En plus des engagements des entreprises adhérentes portant notamment sur la suppression des données personnelles dès que la finalité est atteinte et sur la garantie d’une protection continue des données personnelles dans le cas où elles sont transmises à des tiers, deux points semblent pouvoir permettre aux européens de reconquérir leurs droits sur leurs données transférées aux US. D’une part, ceux-ci auront à leur disposition différents mécanismes pour le règlement des litiges, dont notamment un mécanisme de recours indépendant et impartial. D’autre part, l’accès des pouvoirs publics sera limité et ne sera toléré que pour des raisons bien déterminées dont notamment pour assurer la sécurité nationale. Les nouvelles limitations et garanties semblent répondre aux préoccupations de la CJUE évoquées dans sa décision Schrems II. Or, suffisent-elles pour atteindre un niveau de protection substantiellement équivalent à celui de l’UE ?
La vision de la protection des données personnelles aux Etats-Unis est, en effet, totalement différente de celle européenne. Les principes de protection pris du RGPD impliquent la mise en place de plusieurs mesures par les organismes traitant les données personnelles pour interdire des traitements non légitimes des données. Les entreprises sont-elles à même de mettre en place l’ensemble de ces actions pour assurer le respect des nouvelles obligations ? Un autre point concerne l’accès des autorités, serait-il vraiment limité ? Une interprétation large des cas pouvant être tolérés ne risque-t-elle pas de remettre en cause cette restriction ?

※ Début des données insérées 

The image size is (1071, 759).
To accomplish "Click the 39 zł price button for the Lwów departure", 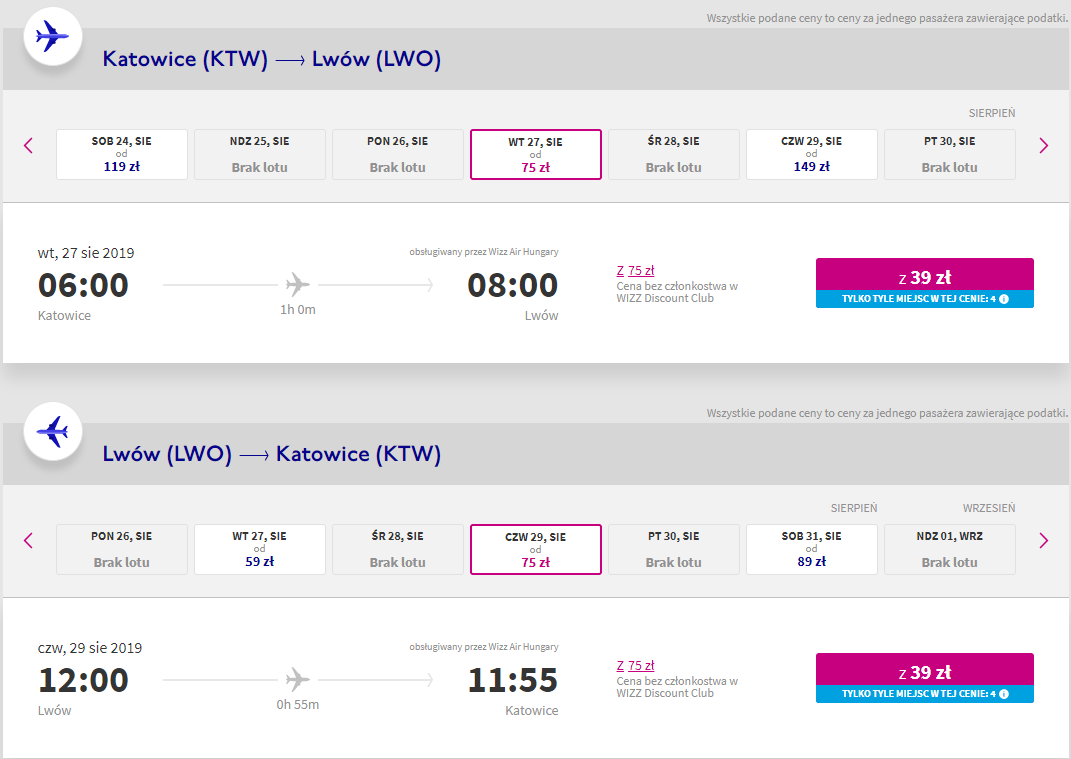I will tap(924, 670).
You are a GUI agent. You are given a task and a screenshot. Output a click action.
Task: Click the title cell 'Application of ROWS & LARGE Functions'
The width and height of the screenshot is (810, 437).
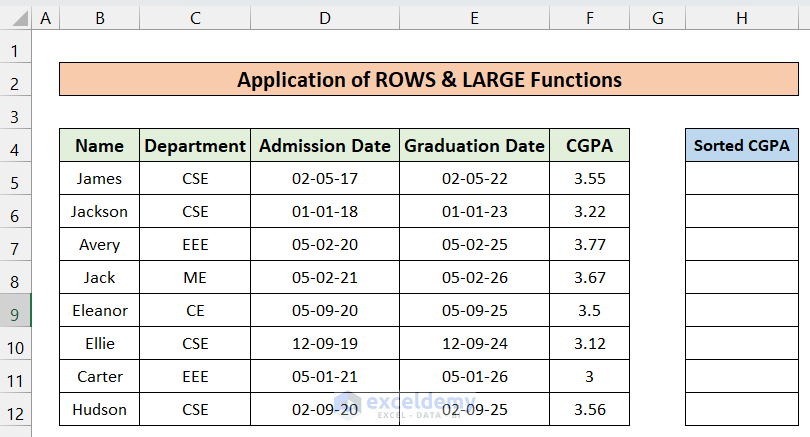429,80
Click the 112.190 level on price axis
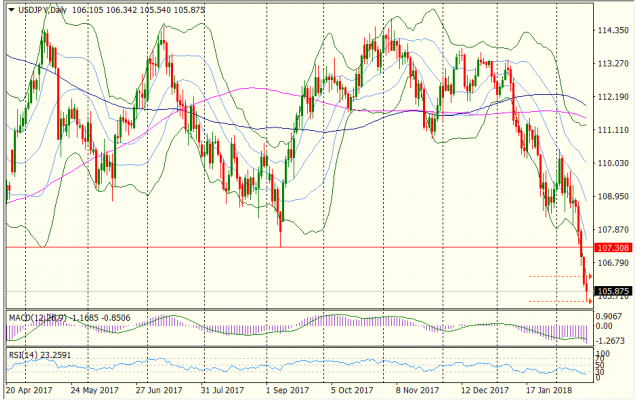This screenshot has width=640, height=400. [x=612, y=97]
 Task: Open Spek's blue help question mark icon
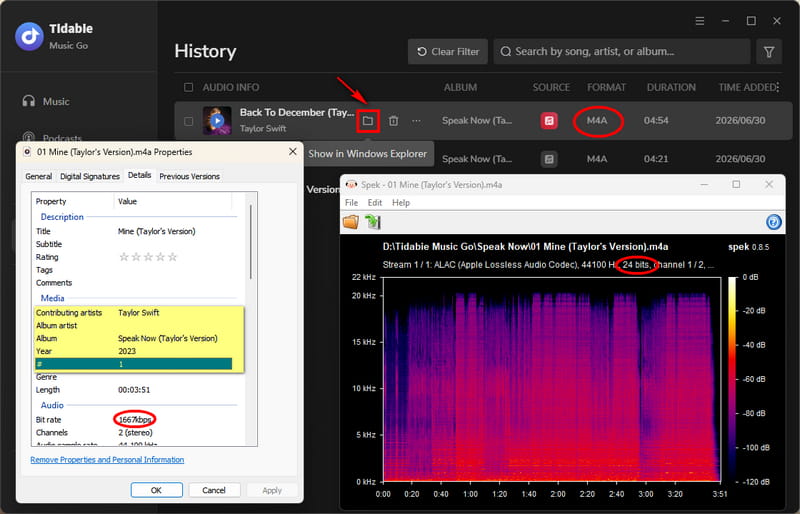click(x=773, y=222)
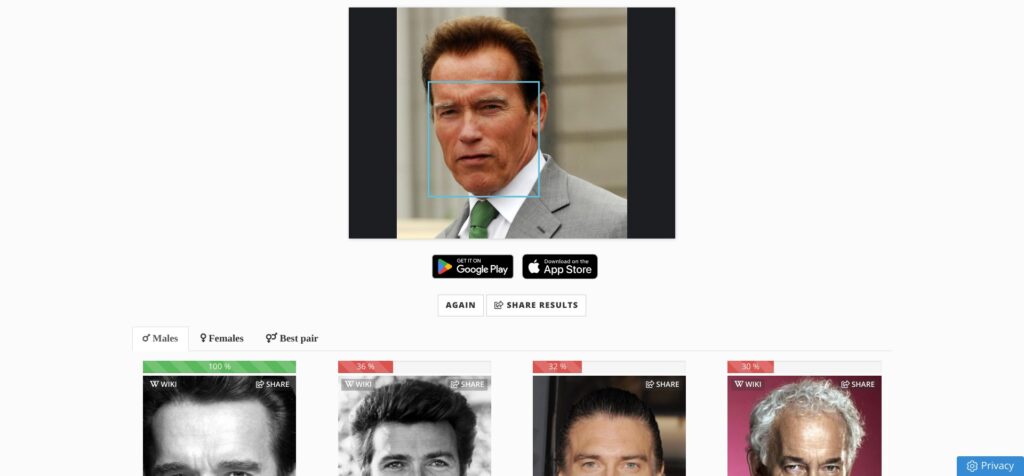Switch to the Best pair tab

click(292, 338)
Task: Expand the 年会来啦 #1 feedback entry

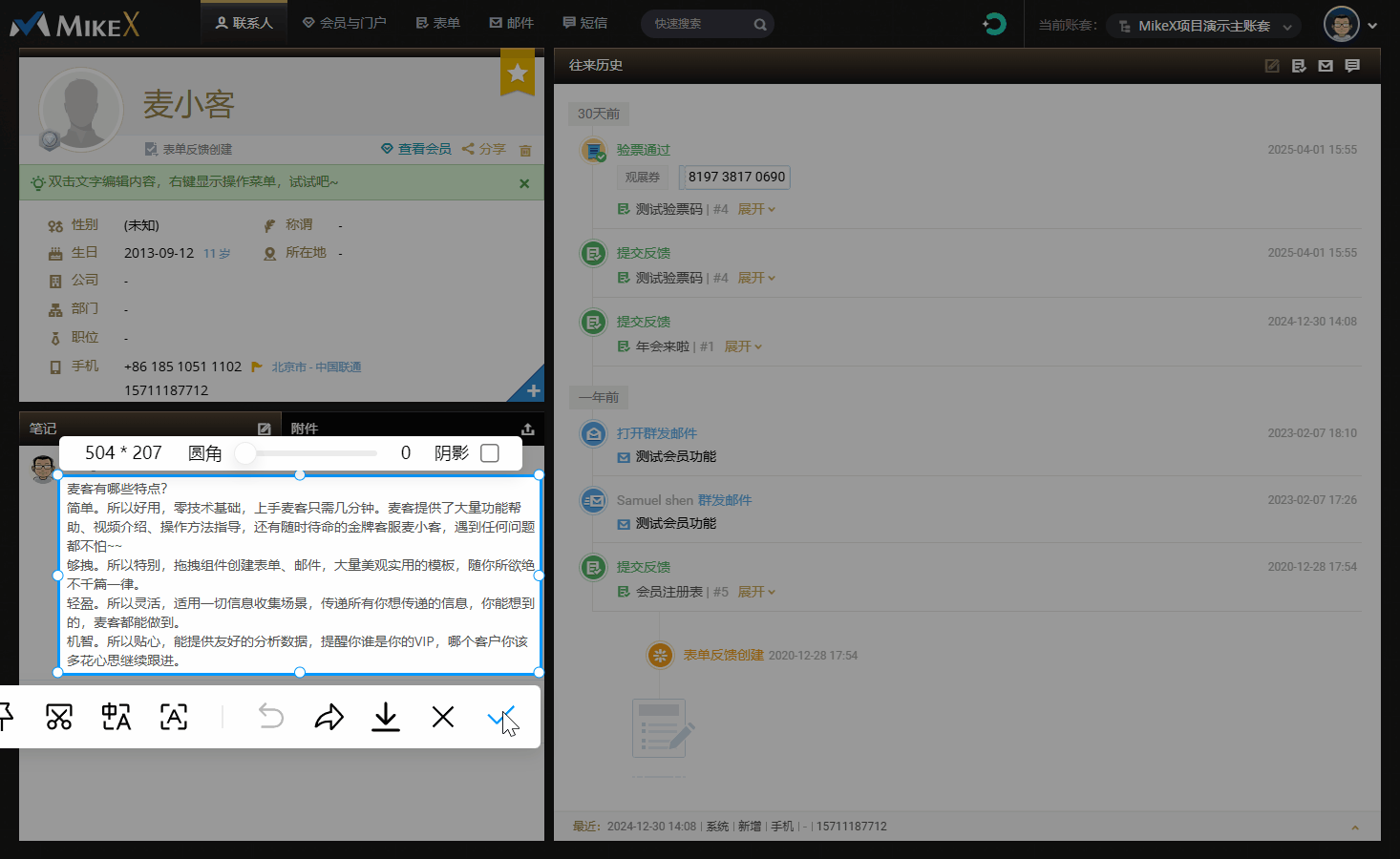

Ce projet doit maintenant être examiné par le CEPD et être approuvé par les représentants des États membres de l’UE. Si cette décision d’adéquation est adoptée, le transfert aux US pourra se faire sans garanties supplémentaires. Mais d’ici là, les organismes doivent veiller à bien protéger les transferts de données vers les Etats-Unis et à ne les effectuer que si les garanties en place permettent de maintenir un niveau de protection identique à celui de l’UE.